Questions fréquentes
Quelle loi s'applique à la succession d'un Français vivant à l'étranger ?
Dans l'Union européenne, le règlement 650/2012 désigne la loi de l'État où le défunt avait sa résidence habituelle au moment du décès, pour l'ensemble de sa succession. Un Français résidant en Espagne verra donc sa succession réglée en principe selon la loi espagnole, sauf s'il a choisi expressément l'application de la loi française.
Peut-on choisir que ce soit la loi française qui s'applique ?
Oui. Le règlement européen permet de désigner par testament la loi de sa nationalité pour régir toute sa succession. C'est la professio juris. Un Français expatrié peut ainsi choisir la loi française, ce qui présente un intérêt notamment pour conserver le mécanisme de la réserve héréditaire au profit de ses enfants.
La réserve héréditaire s'applique-t-elle encore si je vis à l'étranger ?
Pas forcément. Si la loi applicable est celle d'un pays qui ignore la réserve héréditaire, comme le Royaume-Uni, vos enfants ne bénéficient pas automatiquement d'une part protégée. Choisir la loi française par testament permet de rétablir cette protection, dans les limites reconnues par le pays où se déroule la succession.
Le règlement européen règle-t-il aussi les impôts de succession ?
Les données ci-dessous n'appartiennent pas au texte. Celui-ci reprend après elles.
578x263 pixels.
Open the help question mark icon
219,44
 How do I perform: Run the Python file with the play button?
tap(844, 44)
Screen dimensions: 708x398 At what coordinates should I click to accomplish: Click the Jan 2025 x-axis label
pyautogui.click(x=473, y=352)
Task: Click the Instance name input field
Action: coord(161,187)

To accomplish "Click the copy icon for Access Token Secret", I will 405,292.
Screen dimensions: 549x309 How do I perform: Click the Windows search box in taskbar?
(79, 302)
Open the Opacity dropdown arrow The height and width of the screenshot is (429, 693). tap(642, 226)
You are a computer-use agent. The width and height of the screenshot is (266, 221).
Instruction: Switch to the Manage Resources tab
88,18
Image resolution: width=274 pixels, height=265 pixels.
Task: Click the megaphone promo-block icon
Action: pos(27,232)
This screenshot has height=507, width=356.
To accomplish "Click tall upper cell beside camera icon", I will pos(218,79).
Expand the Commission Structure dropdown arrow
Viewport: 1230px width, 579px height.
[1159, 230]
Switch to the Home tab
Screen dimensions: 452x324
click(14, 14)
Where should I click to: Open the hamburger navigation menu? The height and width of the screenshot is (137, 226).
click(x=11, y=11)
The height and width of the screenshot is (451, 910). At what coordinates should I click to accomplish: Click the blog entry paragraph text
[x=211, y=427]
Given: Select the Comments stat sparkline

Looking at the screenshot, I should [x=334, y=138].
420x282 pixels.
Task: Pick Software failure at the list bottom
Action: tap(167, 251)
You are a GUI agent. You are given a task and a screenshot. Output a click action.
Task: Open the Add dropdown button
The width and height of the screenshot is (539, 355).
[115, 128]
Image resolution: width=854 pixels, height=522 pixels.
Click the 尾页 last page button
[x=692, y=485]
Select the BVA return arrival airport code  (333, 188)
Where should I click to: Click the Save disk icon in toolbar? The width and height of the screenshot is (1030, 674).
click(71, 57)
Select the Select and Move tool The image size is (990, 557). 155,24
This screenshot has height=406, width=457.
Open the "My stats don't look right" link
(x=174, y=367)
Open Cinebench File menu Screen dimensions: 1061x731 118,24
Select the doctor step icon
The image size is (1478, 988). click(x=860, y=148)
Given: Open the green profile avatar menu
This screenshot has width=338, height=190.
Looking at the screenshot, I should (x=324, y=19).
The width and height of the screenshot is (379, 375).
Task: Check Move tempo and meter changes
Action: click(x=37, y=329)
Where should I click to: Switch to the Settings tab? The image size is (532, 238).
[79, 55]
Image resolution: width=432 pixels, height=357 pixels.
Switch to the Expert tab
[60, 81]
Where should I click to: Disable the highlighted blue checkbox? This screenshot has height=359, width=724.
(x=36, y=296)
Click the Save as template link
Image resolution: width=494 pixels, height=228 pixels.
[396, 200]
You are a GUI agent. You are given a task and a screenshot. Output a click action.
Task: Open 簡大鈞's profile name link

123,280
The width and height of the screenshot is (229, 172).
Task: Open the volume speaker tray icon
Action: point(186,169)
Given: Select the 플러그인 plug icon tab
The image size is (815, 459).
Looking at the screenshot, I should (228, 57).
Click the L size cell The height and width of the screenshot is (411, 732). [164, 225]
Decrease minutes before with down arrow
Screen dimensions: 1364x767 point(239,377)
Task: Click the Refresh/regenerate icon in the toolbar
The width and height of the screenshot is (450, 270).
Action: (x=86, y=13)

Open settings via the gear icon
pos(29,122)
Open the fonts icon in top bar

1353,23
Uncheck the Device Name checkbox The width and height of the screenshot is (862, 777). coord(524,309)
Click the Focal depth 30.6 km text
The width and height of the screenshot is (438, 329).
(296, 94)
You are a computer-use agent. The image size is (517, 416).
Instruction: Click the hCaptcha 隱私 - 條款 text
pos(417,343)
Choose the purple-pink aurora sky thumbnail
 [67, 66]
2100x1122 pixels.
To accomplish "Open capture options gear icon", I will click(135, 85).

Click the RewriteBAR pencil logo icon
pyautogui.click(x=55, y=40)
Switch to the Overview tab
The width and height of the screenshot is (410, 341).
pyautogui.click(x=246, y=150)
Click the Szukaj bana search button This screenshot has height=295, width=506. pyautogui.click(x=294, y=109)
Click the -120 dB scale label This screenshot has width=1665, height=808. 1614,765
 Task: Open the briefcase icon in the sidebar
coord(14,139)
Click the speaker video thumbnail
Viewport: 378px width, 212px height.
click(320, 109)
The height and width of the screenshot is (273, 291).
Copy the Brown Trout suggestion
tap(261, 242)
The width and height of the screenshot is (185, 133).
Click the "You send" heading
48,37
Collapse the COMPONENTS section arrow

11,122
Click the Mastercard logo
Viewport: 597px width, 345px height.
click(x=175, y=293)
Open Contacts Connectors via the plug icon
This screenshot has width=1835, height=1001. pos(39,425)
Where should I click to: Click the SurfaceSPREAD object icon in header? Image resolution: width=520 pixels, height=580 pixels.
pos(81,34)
Non, et c'est un point capital. Le règlement 650/2012 traite uniquement de la loi civile applicable, pas de la fiscalité. Les droits de succession restent régis par les lois fiscales de chaque pays et par les rares conventions successorales. Deux pays peuvent donc vouloir taxer la même succession.
Le règlement s'applique-t-il partout dans l'Union européenne ?
Presque. Le règlement 650/2012 lie la quasi-totalité des États de l'Union, mais le Danemark et l'Irlande n'y sont pas soumis. Pour une succession impliquant ces pays ou des États hors Union, ce sont les règles de droit international privé propres à chaque juridiction qui s'appliquent.